TASK DETAILS:
Transcribe exactly the lines below that begin at the line with "Select the 安装文件 sidebar tab" and stop after the line with "Instruction: Clear the filter name field", leaving out every picture.

SOURCE DATA:
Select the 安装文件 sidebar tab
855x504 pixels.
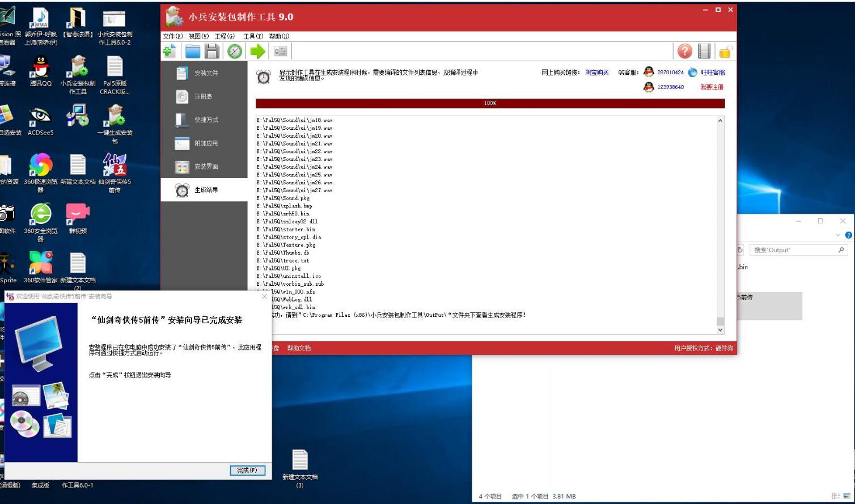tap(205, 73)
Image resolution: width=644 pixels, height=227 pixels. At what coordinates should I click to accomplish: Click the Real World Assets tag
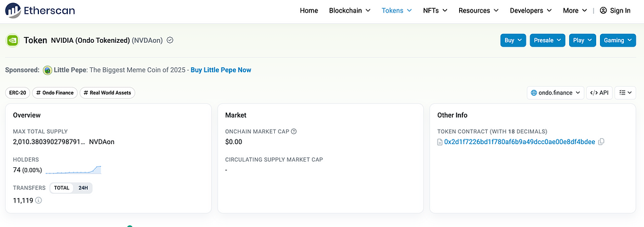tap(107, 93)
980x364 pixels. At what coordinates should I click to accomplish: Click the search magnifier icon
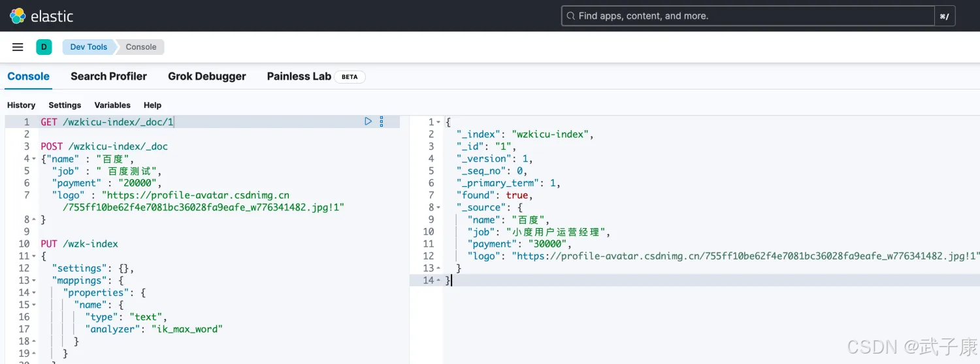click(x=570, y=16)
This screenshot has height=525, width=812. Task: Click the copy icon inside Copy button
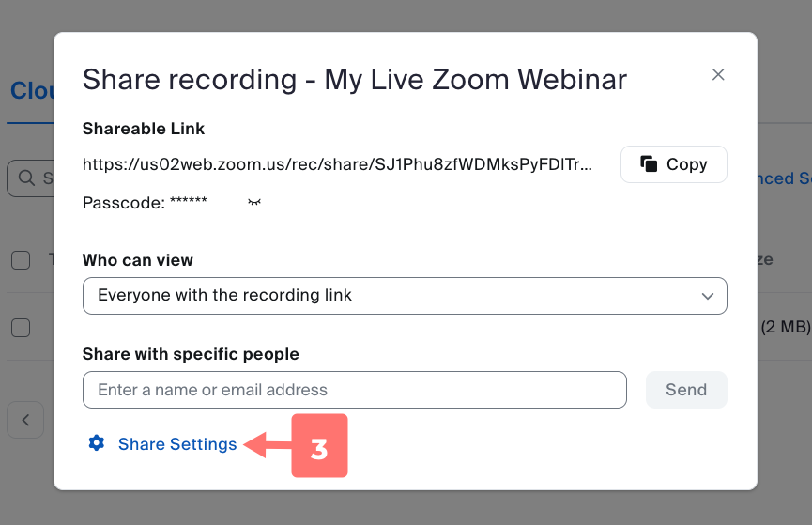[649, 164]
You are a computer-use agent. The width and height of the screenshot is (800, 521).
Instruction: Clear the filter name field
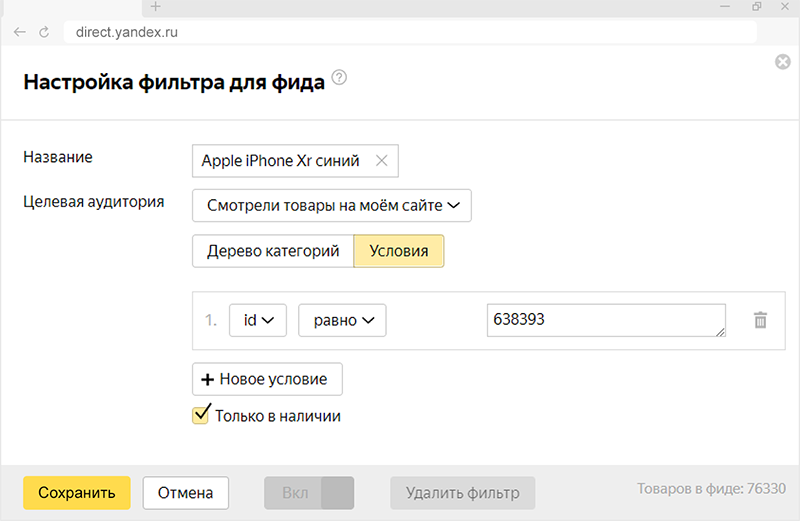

---

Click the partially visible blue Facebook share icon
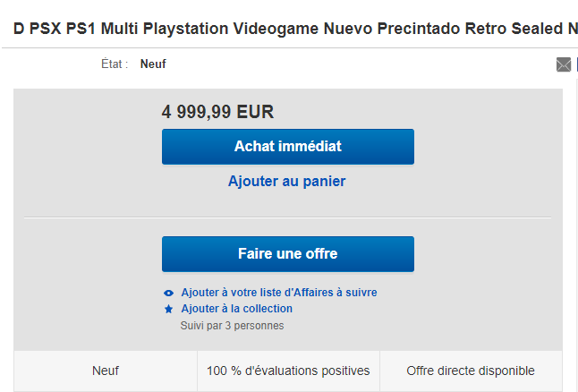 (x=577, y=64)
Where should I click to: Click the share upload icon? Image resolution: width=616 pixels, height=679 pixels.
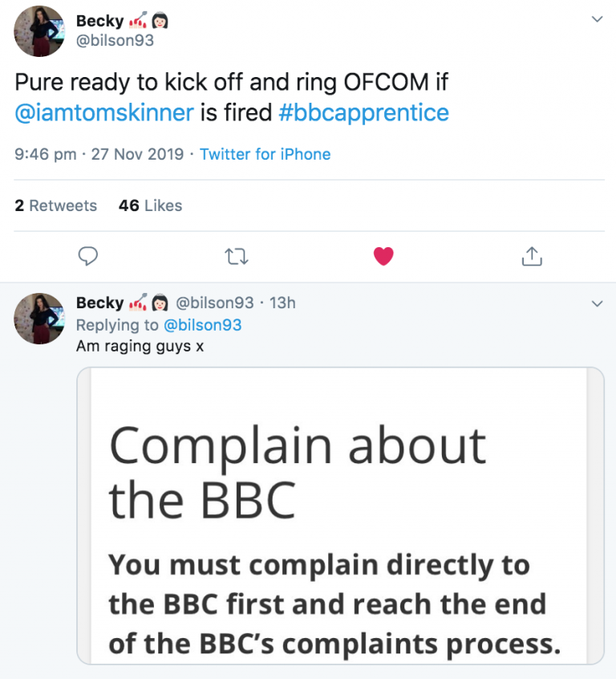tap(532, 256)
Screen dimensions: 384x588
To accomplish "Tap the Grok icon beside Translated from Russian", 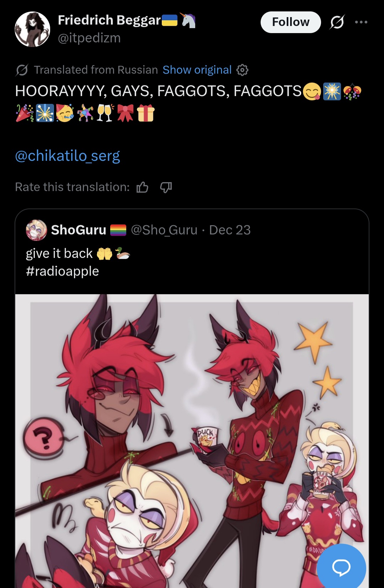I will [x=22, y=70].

* * *

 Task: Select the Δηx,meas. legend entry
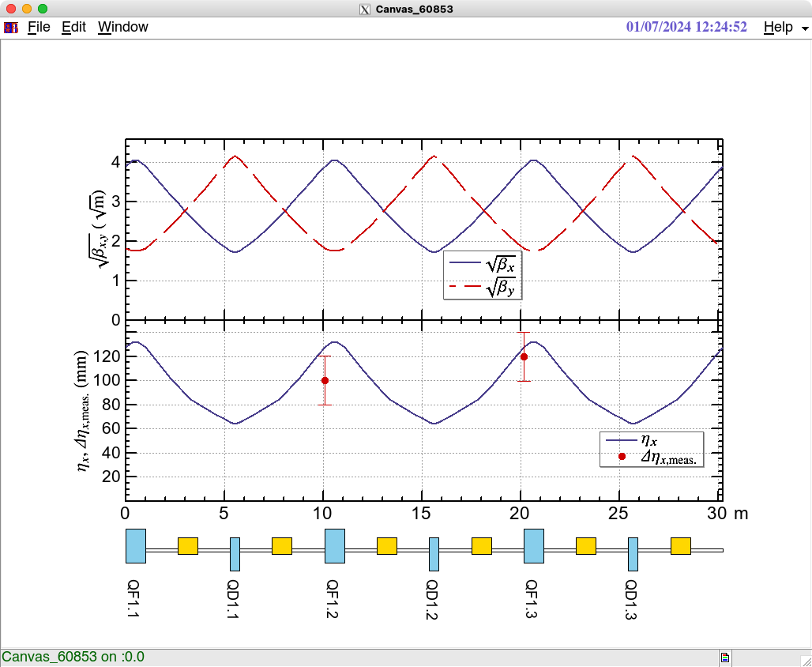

SOLUTION TO THIS PROBLEM:
Select the 安装文件 sidebar tab
855x504 pixels.
tap(205, 73)
Image resolution: width=644 pixels, height=227 pixels. At what coordinates should I click to accomplish: Click the Real World Assets tag
tap(107, 93)
980x364 pixels. At what coordinates should I click to accomplish: Click the search magnifier icon
click(x=570, y=16)
This screenshot has height=525, width=812. Task: Click the copy icon inside Copy button
[649, 164]
You are a computer-use agent. The width and height of the screenshot is (800, 521).
Instruction: Clear the filter name field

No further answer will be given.